He has done this for more years then I have been alive. He will not sell any live animals. Only dressed ready to cook meat. His rabbits are the most healthy around. He dosn't even feed them any other feed. If they pick to much he dose throw some alafalfa bales in so the ground dose not go bare.

We quit feeding rabbits mixed or commercial feed years ago. We still had to provide minerals.


----------



## Guest (Aug 3, 2005)

There are people here in Brazil who raise rabbits free range. We bought one once from someone who was quitting because they had put in a pool and their rabbits were falling in and drowning!
But, contrary to everything we read, we feed our rabbits all the peelings and left-overs of greens from the kitchen.

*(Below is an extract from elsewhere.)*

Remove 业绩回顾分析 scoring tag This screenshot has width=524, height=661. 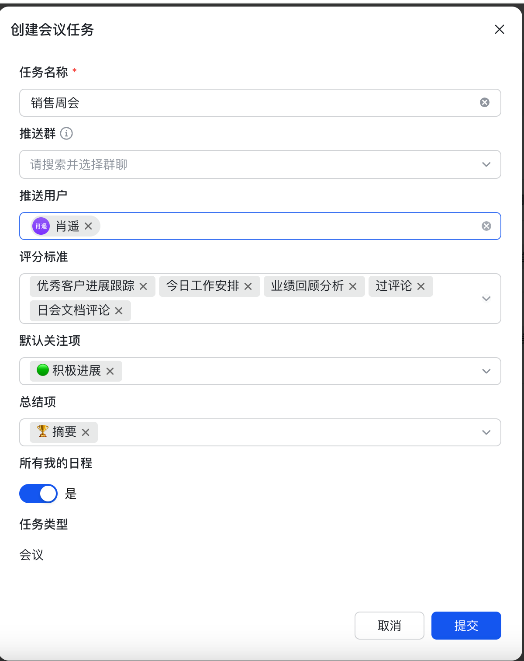(x=353, y=286)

They love banana peels, potato peels, cabbage leaves, crrot tops - all but onion skins and orange peels. When I cut down pea or bean vines, I just shove them in the cages. They also have pellets available. In more than 20 years we have never had a case of enteritis, our does are reliable producers and we have a buck that just keeps producing - he must be 4 years old. I wonder if it is because our rabbits are not pure-breed. We can't find any near here. But they are healthy and are butchered at a nice size between the 12th and 15th weeks, whenever we have time and think they have a nice "heft". This is not for sale, just for family eating.


----------



## Ken Scharabok (May 11, 2002)

When I was in Croatia a couple of years ago my cousins raised rabbits as their meat animal. The fed them whole ears of corn. After all of the kernels had been nibbled off, they pulled out the cob and put in another. These rabbits (and they were large and very productive) received no commerical feed, nor did they have a salt block. Besides the corn, and stale bread crusts, they were fed fresh grasses harvested (by scythe) about every other day. What wasn't fed to the rabbits went on a elevated stock for winter feed.

See Countryside and Small Stock Journal, Sept/Oct 2001, page 76.


----------